U.S. Treasury Targeting Russia, Hawala in Efforts to Curb Corruption

U.S. Treasury Targeting Russia, Hawala in Efforts to Curb Corruption

The United States Treasury has announced new measures they are taking to fight the circulation of illegal funds by corrupt Russian oligarchs and diplomats, among other bad actors. The goal of the novel national strategy for combating illicit finance proposed by the Biden-Harris administration is to prevent wealthy Russian citizens and individuals with ties to Russia from profiting on the war in Ukraine, while also limiting the access these individuals have to the global financial system in wake of the ongoing conflict. The U.S. Treasury Department released a report outlining their strategy to combat corruption, with a key aim being to curb the misuse of both established and emerging vehicles to launder money.
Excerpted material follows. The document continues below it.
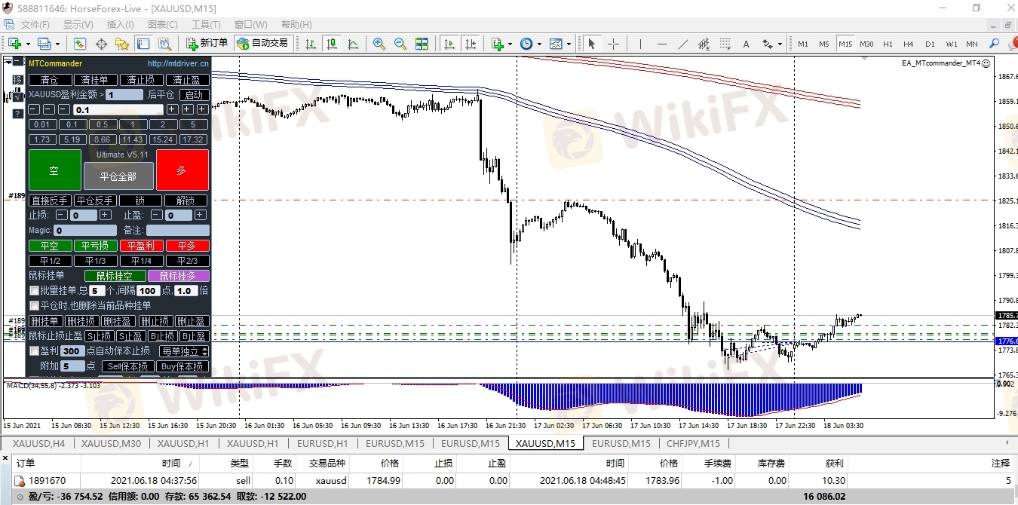1018x505 pixels.
Task: Click the zoom in magnifier icon
Action: tap(379, 44)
Among the priorities of the Treasury’s new regulations is the ability to prevent illicit actors from accessing the financial market through the use of anonymous shell companies to bring dirty money across international borders.3 Over the last decade, those with ties to the drug and human trafficking trades, politically exposed persons (PEPs), high-level political officials and oligarchs, and even terror organizations have increasingly sought to launder ill-gotten cash across American and international borders with little resistance via this means, hiding behind layers of complex beneficial ownership structures to avoid detection and subsequent apprehension.

            Another important aspect of the new strategy is increasing oversight on the sources of funds behind all-cash real estate purchases. As the average potential homebuyer has likely learned the hard way over the better part of the last two years, there has been a steep rise in individuals paying well above asking price and/or making all-cash offers on homes both in the United States and abroad. Unfortunately in a growing number of circumstances, the funds used in making these purchases in lucrative jurisdictions have been derived from illicit practices or the misuse of public funds. Since paying upfront with cash essentially eliminates a paper trail, this has allowed bad actors to collect valuable assets (many of which are growing exponentially in value with each passing day) that can ultimately be sold for huge gains, while effectively laundering their money in the process. The use of cash by criminals is not solely limited to real estate however. Terrorists in particular try to move cash across borders in bulk.  Sending funds through the regulated financial system (either through a bank or money remitter) in addition to using cash remain the primary ways terror groups are able to move money to fund their exploits, while some more sophisticated organizations and their supporters are already or are shifting to the use of virtual assets to do so. The Treasury notes that while it largely supports the growing shift toward a more digital financial services experience as a whole across the banking sector, these developments and the growth in popularity of still largely unregulated cryptocurrencies may also expand openings for criminal actors seeking to exploit cybersecurity and AML/CFT program vulnerabilities.1

            Of course, moving mass quantities of cash requires a considerable amount of logistical oversight to be performed appropriately, a problem that Russian oligarchs appear to be facing at current. It is much easier to use digital payment systems to move funds on such a large scale. However, given that Russia has essentially been universally shunned from access to the global financial market, many notable figures have now turned to a payment system historically linked to terrorism. “Hawala”, as it is known, allows funds to be transferred from one entity to another without actually moving any money around. While it might sound unconventional, Hawala has several key similarities to certain mainstream payment systems, though transactions are not officially documented which makes financial transactions and those behind them much more difficult to track.2 Al Qaeda used this system to facilitate the terrorist attacks of 9/11 as well as other major cogs in their long-tenured movement. More recently in 2020, Isis financial facilitators and money transfer companies that used Hawala were targeted by the Treasury as part of an effort to eliminate the extremist group’s revenue sources.2 If the United States government is able to better combat this payment system, they can essentially kill two birds with one stone: stop corrupt Russians from moving their money and stop terrorist organizations from successfully funding themselves.

            The U.S. Treasury also acknowledges the pervasive threats of cyber attacks and the risks posed by drug trafficking, which are massive sources of illegal funds circulating in the market today. Overall, these challenges all appear to be part of a larger campaign by the Biden administration to continue combatting global corruption. Whether this effort is sincere or misguided remains to be seen – especially considering the billions in funding currently being proposed to the notoriously corrupt government of Ukraine. “Some of the most sophisticated money launderers and financial criminals in the world work on behalf of Russia,” a senior Treasury official said during a briefing with reporters. “They take advantage of these gaps to move and hide their money, including in the United States.”


  1. National Strategy for Combating Terrorist and Other Illicit Financing. U.S. Department of the Treasury, May 2022. 
  2. Tabahriti, Sam. “Sanctioned Russian Oligarchs May Resort to Payment Systems like Those Used by Terrorists, Experts Say.” Business Insider, Business Insider, 14 May 2022. 
  3. Tokar, Dylan. “Treasury Targets Russia, Oligarchs as Part of Plan to Combat Illicit Finance.” The Wall Street Journal, Dow Jones & Company, 13 May 2022.